Modern and traditional approaches combined into an effective gray-box mathematical model of full-blood acid-base
The acidity of human body fluids, expressed by the pH, is physiologically regulated in a narrow range, which is required for the proper function of cellular metabolism. Acid-base disorders are common especially in intensive care, and the acid-base status is one of the vital clinical signs for the patient management. Because acid-base balance is connected to many bodily processes and regulations, complex mathematical models are needed to get insight into the mixed disorders and to act accordingly. The goal of this study is to develop a full-blood acid-base model, designed to be further integrated into more complex human physiology models.

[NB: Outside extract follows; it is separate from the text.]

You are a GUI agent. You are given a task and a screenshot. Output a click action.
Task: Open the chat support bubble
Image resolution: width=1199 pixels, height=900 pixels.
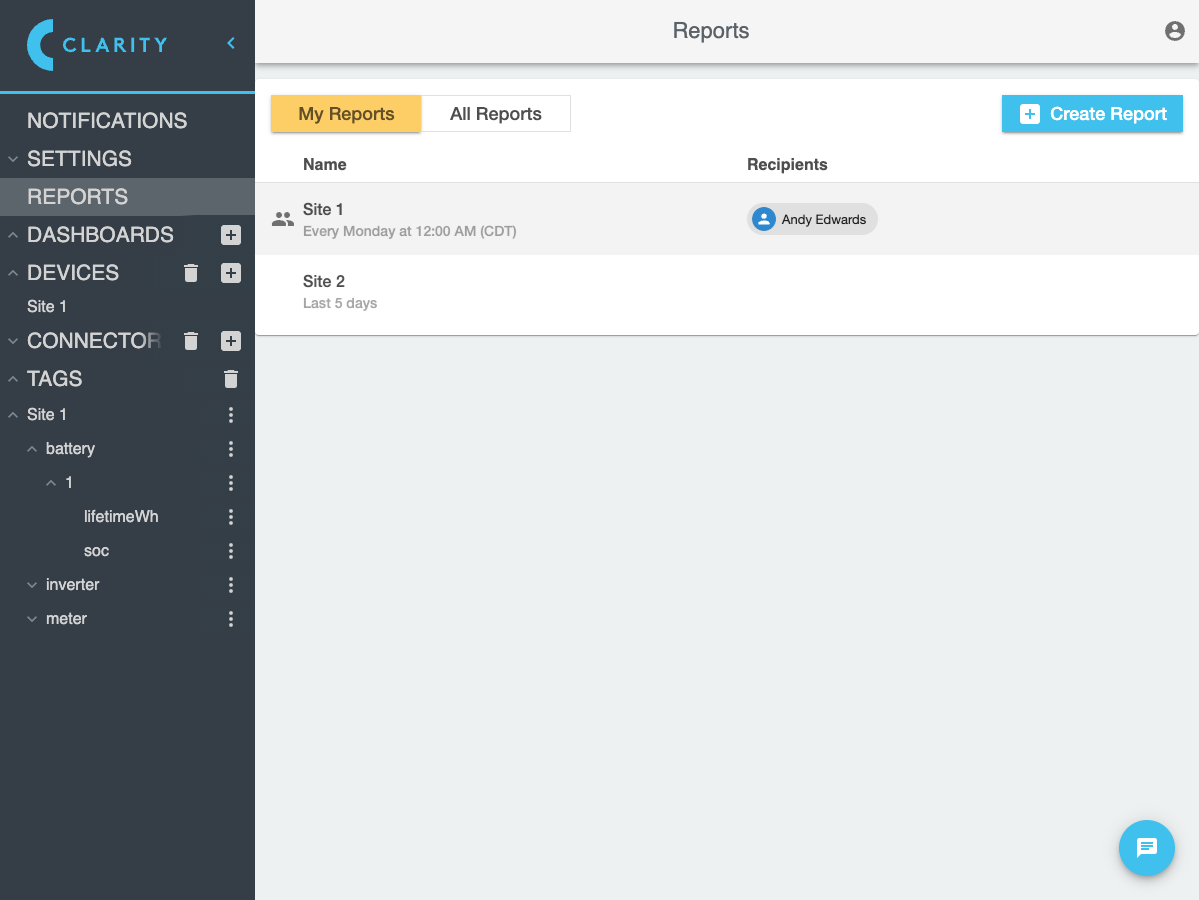[1146, 848]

We have developed computationally simple and robust full-blood model, yet thorough enough to cover most of the common pathologies. Thanks to its simplicity and usage of Modelica language, it is suitable to be embedded within more elaborate systems. We achieved the simplification by a combination of behavioral Siggaard-Andersen’s traditional approach for erythrocyte modeling and the mechanistic Stewart’s physicochemical approach for plasma modeling. The resulting model is capable of providing variations in arterial pCO2, base excess, strong ion difference, hematocrit, plasma protein, phosphates and hemodilution/hemoconcentration, but insensitive to DPG and CO concentrations.
This study presents a straightforward unification of Siggaard-Andersen’s and Stewart’s acid-base models. The resulting full-blood acid-base model is designed to be a core part of a complex dynamic whole-body acid-base and gas transfer model.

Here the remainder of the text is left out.